Clinical Implications and Practical Recommendations

– For patients with severe CRSwNP and coexisting asthma, EVEREST supports using dupilumab when both polyp burden and smell loss are priority targets, particularly where IL‑4/IL‑13–driven disease is suspected.
– In asthma management where exacerbation reduction and steroid‑sparing are goals, real‑world data favor dupilumab over omalizumab in broadly defined treated cohorts; however, individual biologic selection should integrate phenotype (allergic vs eosinophilic), comorbidities, biomarker profiles (FeNO, blood eosinophils, total IgE), prior response to treatments, and patient preferences.
– When both agents are indicated, consider dupilumab for patients with prominent nasal polyps, marked anosmia, or high eosinophil counts; omalizumab remains an important option for IgE‑mediated allergic asthma especially where IgE is a clear dominant driver or in pediatric allergic disease depending on label.

Research Gaps and Future Directions

– Longer‑term head‑to‑head outcomes (clinical control, revision surgery rates for CRSwNP, sustained steroid sparing, safety) are needed.
– Biomarker‑driven stratification trials could clarify which subgroups derive the largest incremental benefit from IL‑4/IL‑13 versus IgE blockade.
– Cost‑effectiveness analyses incorporating real‑world effectiveness, quality‑of‑life gains, and health‑care utilization will inform formulary and policy decisions.

Expert Commentary

These three complementary studies—randomized, real‑world, and emulated trial—create a convergent evidentiary picture favoring dupilumab over omalizumab for several clinically meaningful outcomes in type‑2 respiratory disease. While head‑to‑head RCT evidence is the gold standard and supports superiority in CRSwNP, real‑world effectiveness and target‑trial findings extend that benefit to asthma control and steroid reduction. Clinicians should interpret results in the context of individual patient biomarkers, comorbidity profiles, approvals, and access constraints.

Conclusion

Across a randomized head‑to‑head trial, a large real‑world cohort, and an EHR‑based emulation, dupilumab shows consistent advantages over omalizumab in reducing nasal polyp burden and smell loss, decreasing asthma exacerbations, and limiting systemic corticosteroid exposure. These data support prioritizing IL‑4/IL‑13 blockade when clinical features and biomarkers indicate a type‑2 inflammatory phenotype driven beyond IgE‑mediated mechanisms, while still recognizing an ongoing role for omalizumab in appropriately selected allergic patients.

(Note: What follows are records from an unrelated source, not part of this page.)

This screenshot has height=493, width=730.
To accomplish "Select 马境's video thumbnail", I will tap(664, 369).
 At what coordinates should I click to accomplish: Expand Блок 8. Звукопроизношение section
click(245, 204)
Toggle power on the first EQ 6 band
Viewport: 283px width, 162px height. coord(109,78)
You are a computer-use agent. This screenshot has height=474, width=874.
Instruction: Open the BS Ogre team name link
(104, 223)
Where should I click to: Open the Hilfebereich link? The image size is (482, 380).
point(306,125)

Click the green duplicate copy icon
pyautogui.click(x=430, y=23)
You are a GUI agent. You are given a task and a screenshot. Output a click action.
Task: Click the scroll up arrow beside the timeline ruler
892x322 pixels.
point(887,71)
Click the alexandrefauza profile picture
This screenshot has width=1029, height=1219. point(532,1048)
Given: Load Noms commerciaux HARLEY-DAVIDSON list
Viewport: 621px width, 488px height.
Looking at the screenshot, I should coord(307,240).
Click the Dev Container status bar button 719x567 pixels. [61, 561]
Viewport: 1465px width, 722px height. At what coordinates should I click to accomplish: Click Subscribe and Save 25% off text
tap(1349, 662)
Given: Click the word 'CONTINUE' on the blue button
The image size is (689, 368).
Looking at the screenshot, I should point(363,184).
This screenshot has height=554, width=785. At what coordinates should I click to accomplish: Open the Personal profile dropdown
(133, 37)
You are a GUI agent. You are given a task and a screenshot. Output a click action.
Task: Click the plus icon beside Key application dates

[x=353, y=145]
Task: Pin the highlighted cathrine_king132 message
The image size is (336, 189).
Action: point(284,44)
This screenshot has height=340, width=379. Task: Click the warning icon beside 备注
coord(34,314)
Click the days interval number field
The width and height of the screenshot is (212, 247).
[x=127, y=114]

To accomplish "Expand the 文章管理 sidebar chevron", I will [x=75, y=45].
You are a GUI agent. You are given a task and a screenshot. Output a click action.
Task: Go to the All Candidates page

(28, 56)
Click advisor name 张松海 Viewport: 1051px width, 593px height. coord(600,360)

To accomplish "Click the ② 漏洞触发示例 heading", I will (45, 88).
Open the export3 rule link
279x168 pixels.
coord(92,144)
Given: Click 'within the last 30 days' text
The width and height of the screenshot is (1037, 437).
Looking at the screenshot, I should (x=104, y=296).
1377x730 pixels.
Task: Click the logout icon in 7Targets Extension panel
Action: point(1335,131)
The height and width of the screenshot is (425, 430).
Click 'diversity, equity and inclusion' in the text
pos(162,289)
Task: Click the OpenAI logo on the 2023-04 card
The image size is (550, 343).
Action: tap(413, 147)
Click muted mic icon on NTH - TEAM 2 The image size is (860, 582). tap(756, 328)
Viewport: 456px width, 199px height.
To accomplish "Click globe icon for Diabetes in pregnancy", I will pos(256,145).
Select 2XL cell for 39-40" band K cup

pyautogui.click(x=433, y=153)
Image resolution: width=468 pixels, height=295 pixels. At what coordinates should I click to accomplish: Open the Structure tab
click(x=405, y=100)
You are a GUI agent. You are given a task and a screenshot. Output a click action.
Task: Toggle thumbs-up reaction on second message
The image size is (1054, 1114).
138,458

Funding and ClinicalTrials.gov

EVEREST was funded by Sanofi and Regeneron Pharmaceuticals and registered at ClinicalTrials.gov (NCT04998604). ADVANTAGE and the target‑trial emulation were investigator‑led analyses supported by their respective study sponsors as listed in the source publications.

References

1. De Corso E, Canonica GW, Heffler E, et al. Dupilumab versus omalizumab in patients with chronic rhinosinusitis with nasal polyps and coexisting asthma (EVEREST): a multicentre, randomised, double‑blind, head‑to‑head phase 4 trial. Lancet Respir Med. 2025 Dec;13(12):1067‑1077. doi:10.1016/S2213‑2600(25)00287‑5. PMID: 41033334.

2. Bleecker E, Blaiss M, Jacob‑Nara J, et al. Comparative effectiveness of dupilumab and omalizumab on asthma exacerbations and systemic corticosteroid prescriptions: Real‑world US ADVANTAGE study. J Allergy Clin Immunol. 2024 Dec;154(6):1500‑1510. doi:10.1016/j.jaci.2024.07.029. PMID: 39186985.

3. Akenroye AT, Segal JB, Zhou G, et al. Comparative effectiveness of omalizumab, mepolizumab, and dupilumab in asthma: A target trial emulation. J Allergy Clin Immunol. 2023 May;151(5):1269‑1276. doi:10.1016/j.jaci.2023.01.020. PMID: 36740144; PMCID: PMC10164684.